→ RECORDS
============================================================

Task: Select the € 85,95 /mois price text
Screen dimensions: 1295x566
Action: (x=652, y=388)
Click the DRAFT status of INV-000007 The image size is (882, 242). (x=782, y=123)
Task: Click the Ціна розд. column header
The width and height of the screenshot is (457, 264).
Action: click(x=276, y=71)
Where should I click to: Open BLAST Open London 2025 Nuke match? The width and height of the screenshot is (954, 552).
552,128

============================================================

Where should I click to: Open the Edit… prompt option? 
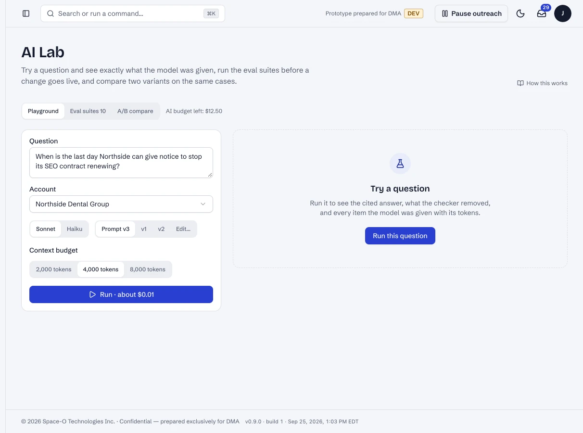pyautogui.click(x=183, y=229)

============================================================

Go through the records. Copy each line where "Task" appears.

→ ANSWER TO THE EXERCISE
Task: Select the € 85,95 /mois price text
Task: Click the Ціна розд. column header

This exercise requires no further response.